Tuesday, July 10, 2012

Are Documents Dead?


As I am looking over potential comments to the mHealth profile, I find Gary's post asking, in the context of the mHealth profile, if Documents are Dead. I don't know why this is relevant to the mHealth profile, except that it is document based, so far. Meaning that the goal of the profile is actually to give access to documents. Thus it does start with the premise that documents do exist and people/systems want access to them. Reminder the profile is actually "Mobile Access to health Documents (MHD)", it is just referred to as mHealth simply for the marketing.

I find it very interesting that Gary uses a Document to indicate that Documents are dead. The blog post is a Document. The format clearly is different than historic documents, but the concept that Gary has taken past experience and research; applied his brain; and produced a new concept that is Documented into a format that tells a story... a document...

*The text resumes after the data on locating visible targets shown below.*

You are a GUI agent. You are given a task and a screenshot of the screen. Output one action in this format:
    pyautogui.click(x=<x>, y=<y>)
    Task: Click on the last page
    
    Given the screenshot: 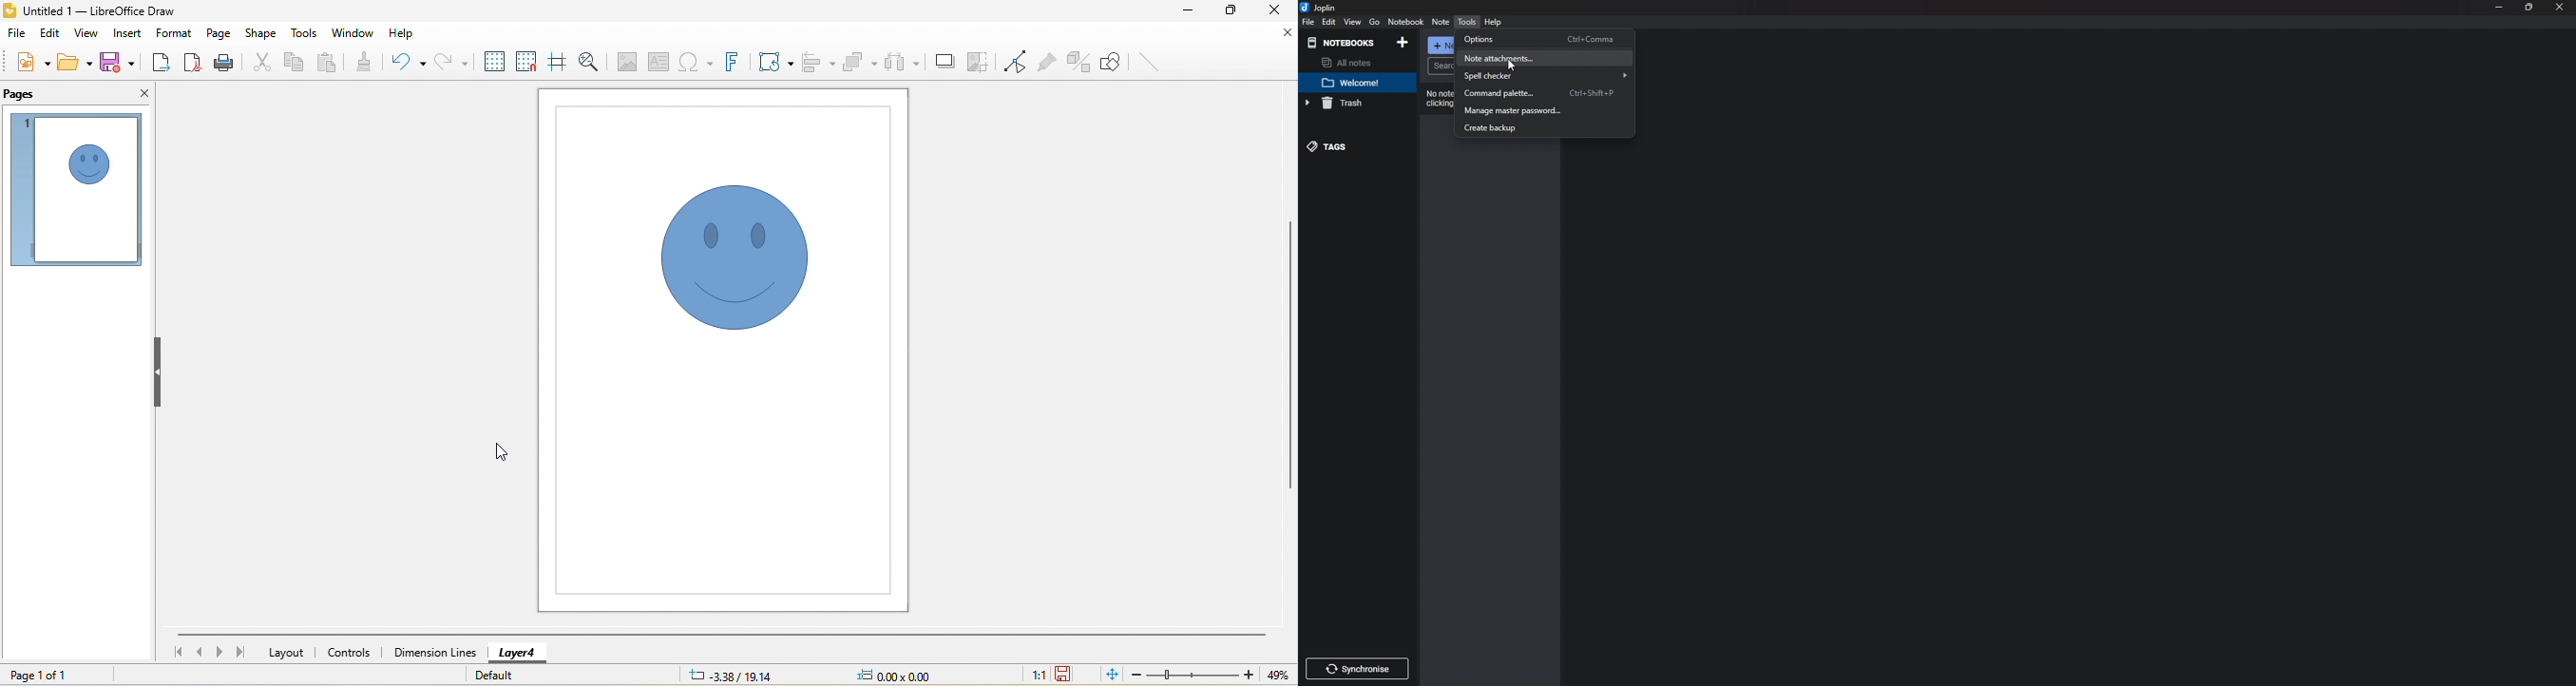 What is the action you would take?
    pyautogui.click(x=239, y=651)
    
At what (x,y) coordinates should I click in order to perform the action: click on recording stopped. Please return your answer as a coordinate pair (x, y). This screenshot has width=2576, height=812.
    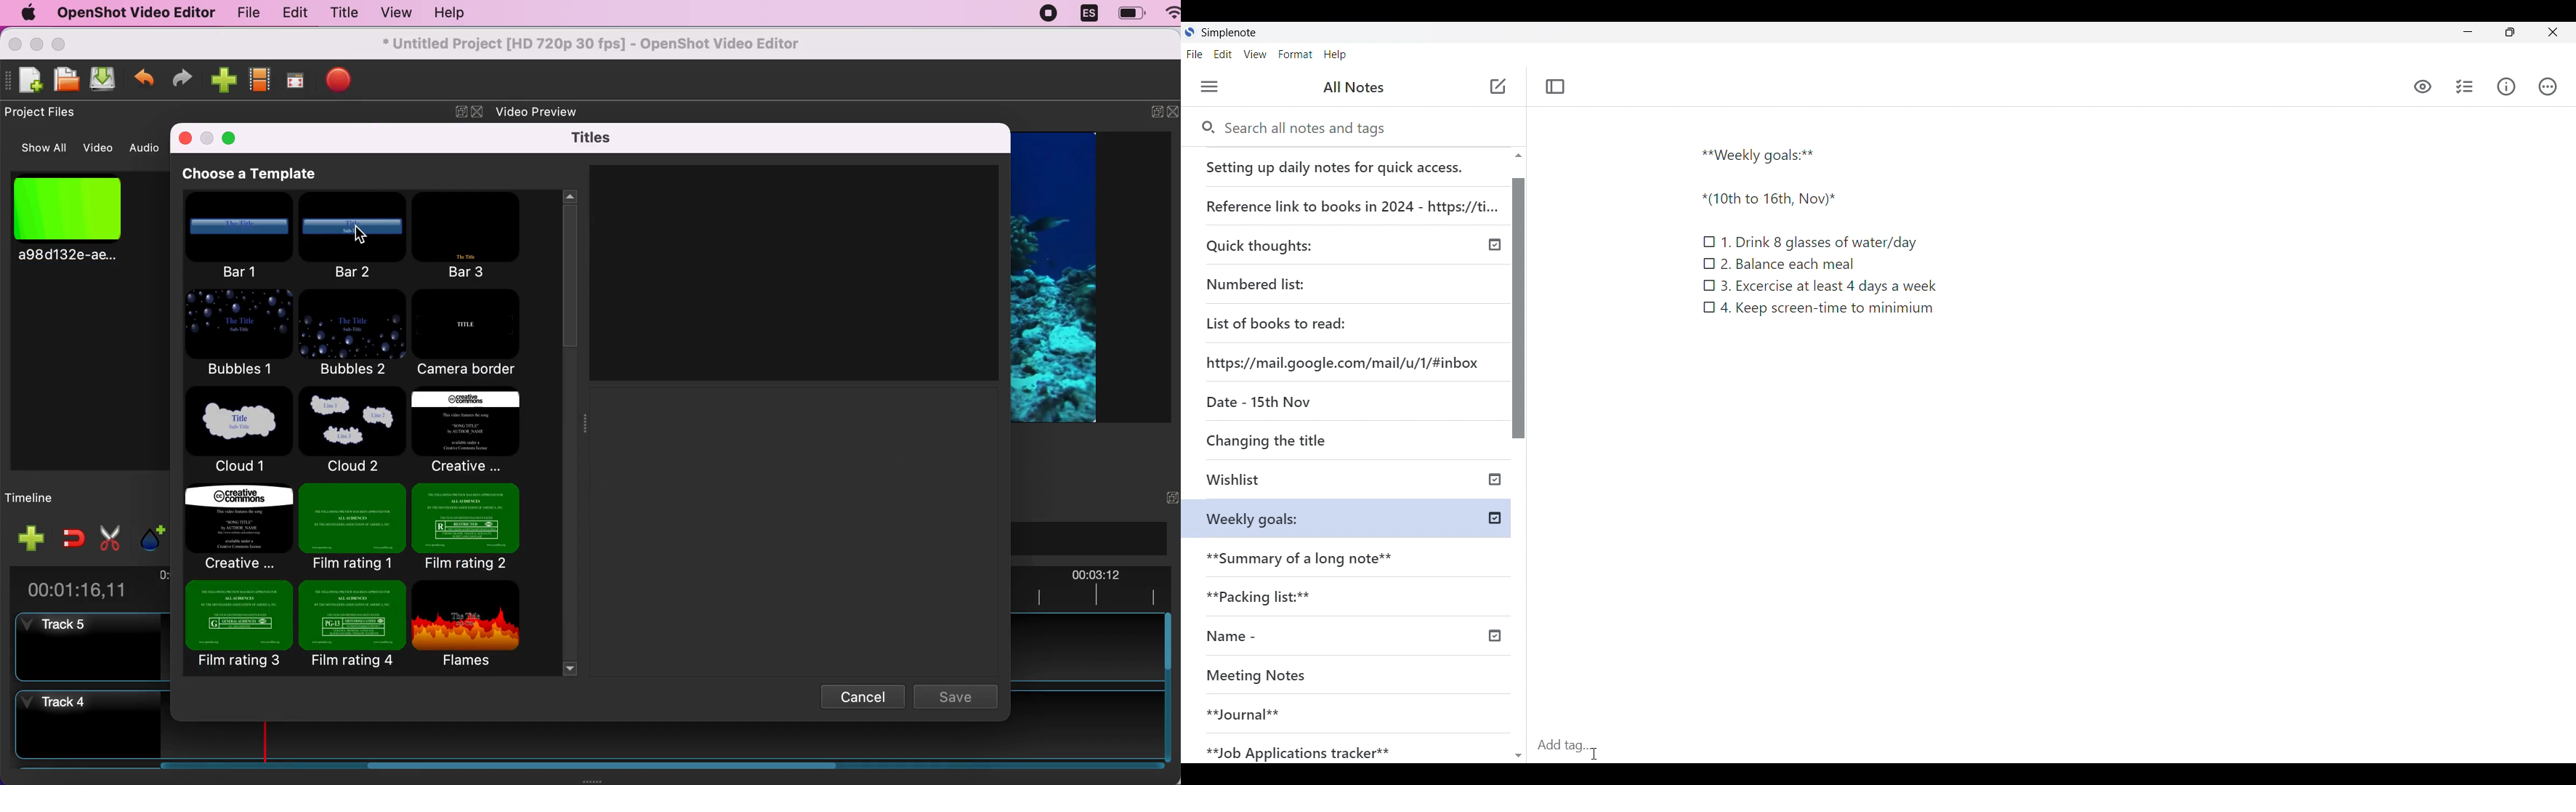
    Looking at the image, I should click on (1050, 16).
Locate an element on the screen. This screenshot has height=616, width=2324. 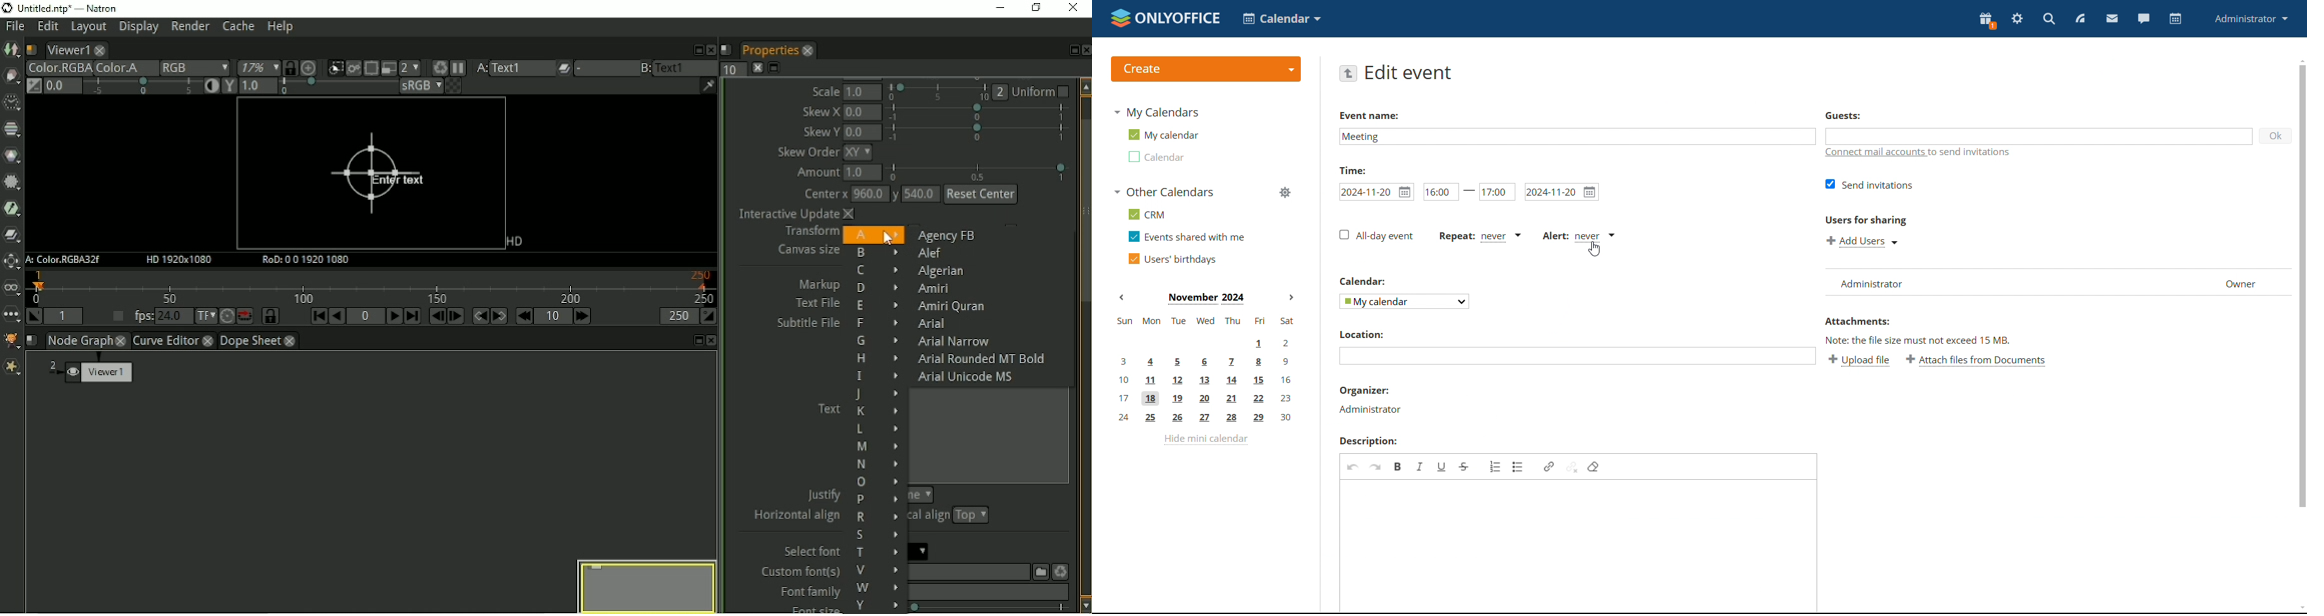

The Document is far more the conclusion of a past set of thinking. The blog article is now being split up into datum by the likes of google and bing; it is being recollected in the likes of RSS feeds; and likely republished in some newsletter like deployment. I see these very things happening with healthcare documents. The document is not intended to be an input to a human, it could be; but rather the human is an inference-engine intended to treat a patient given historic knowledge and then document the reasoning and what was done. I certainly hope that humans can get a more relevant format as input than a blunt list of historic documents. But ultimately something must have decomposed the historic information.

There is a circle of information, a document is just one step. And a blog only proves that the "document" has a place on this life-cycle.

Thursday, July 5, 2012

RESTful interface to XDS - Comment NOW!

The IHE ITI mHealth Profile is in Public Comment for only a little bit more. The formal due date is today, but anytime is a good time to comment. I will work hard to get any constructive comments worked into the profile. The IHE IT Infrastructure domain has published just this one new supplement for Public Comment. The supplement is formally “Mobile access to Health Documents (MHD)”, but is often referred to as the mHealth profile. 


I have explained the profile
I have explained the user authentication model


I really want comments on the profile, especially the Open Issues



OPEN ISSUES

As a Public Comment version there are many issues that have come up during the development that are not fully locked down. Most of them are due to the learning-curve of the committee. Thus I really want constructive comments on the whole Profile but specifically on these Open Issues. The open issues are far more detailed in the document, they are basically:
  • Restricted “Create” to ONE document, with derived SubmissionSet
  • No access to SubmissionSet, Folders, and Associations
  • Patient ID is needed as part of URL
  • Bring in hData as framework and thus ATOM in GET path for multiple entries?
  • Conditional get is not supported due to the differences between the semantics of HTTP and XDS concepts of resource age.
  • Do we need more on Security, specifically Audit?
  • JSON use of anonymous objects or not?